[What is being asked] Starting at the line that contains "This screenshot has width=1506, height=1552.", transcribe every remaining line of the data below exactly, and omit all pictures.

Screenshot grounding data
*****

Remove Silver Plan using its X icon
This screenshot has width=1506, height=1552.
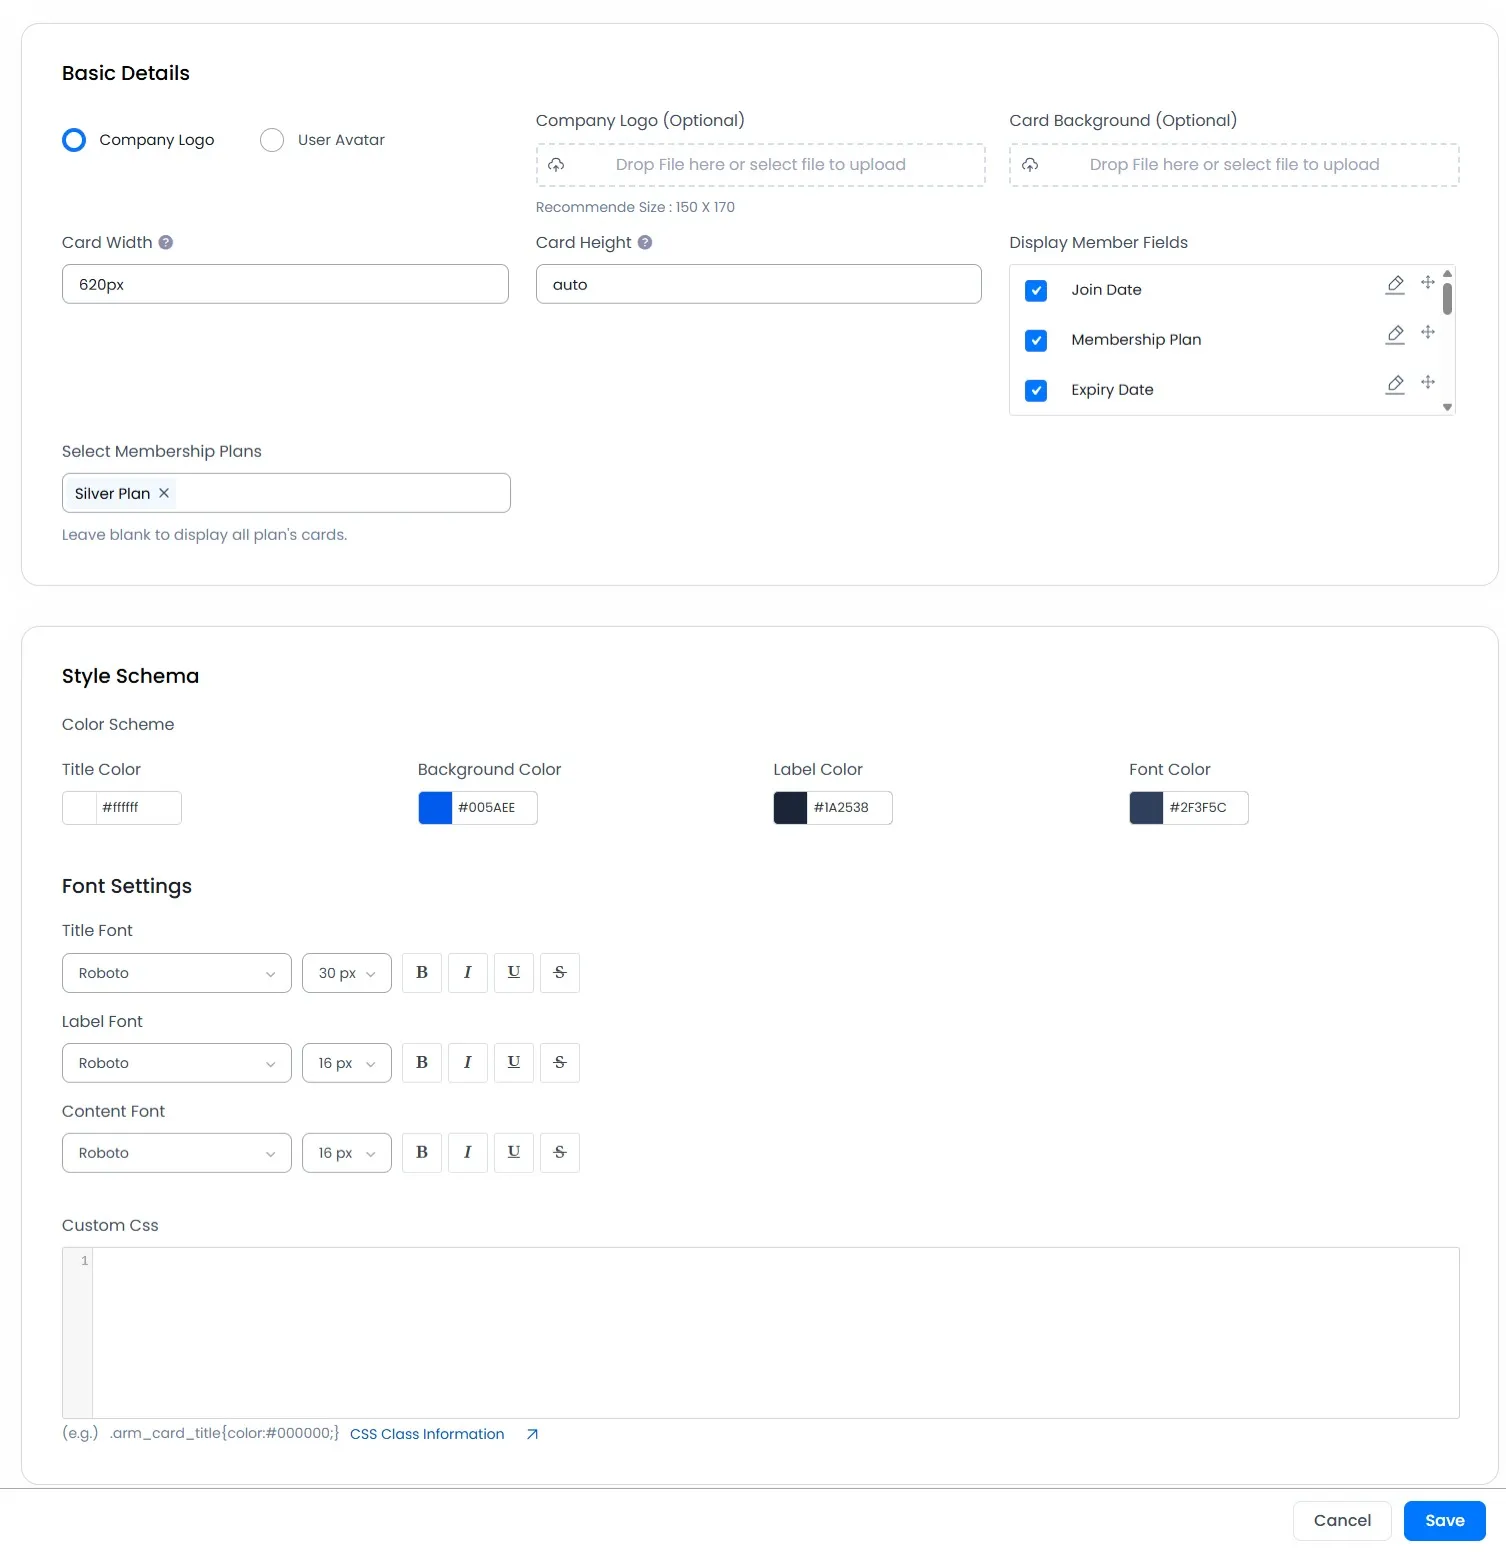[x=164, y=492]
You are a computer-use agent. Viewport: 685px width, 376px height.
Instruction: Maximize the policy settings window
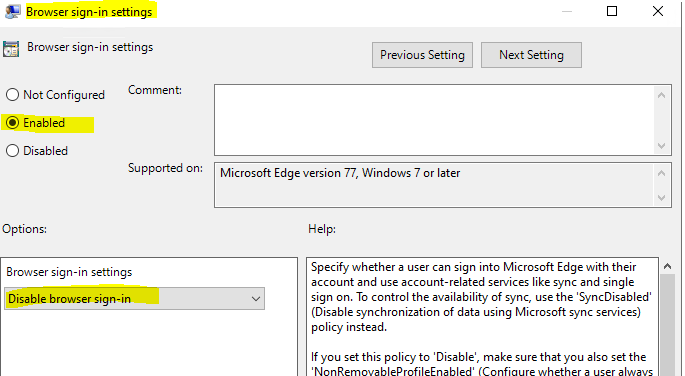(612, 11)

*****

[Solution]
This screenshot has width=1506, height=1552.
[x=164, y=492]
You are a computer-use agent. Viewport: 685px width, 376px height.
Instruction: Maximize the policy settings window
(612, 11)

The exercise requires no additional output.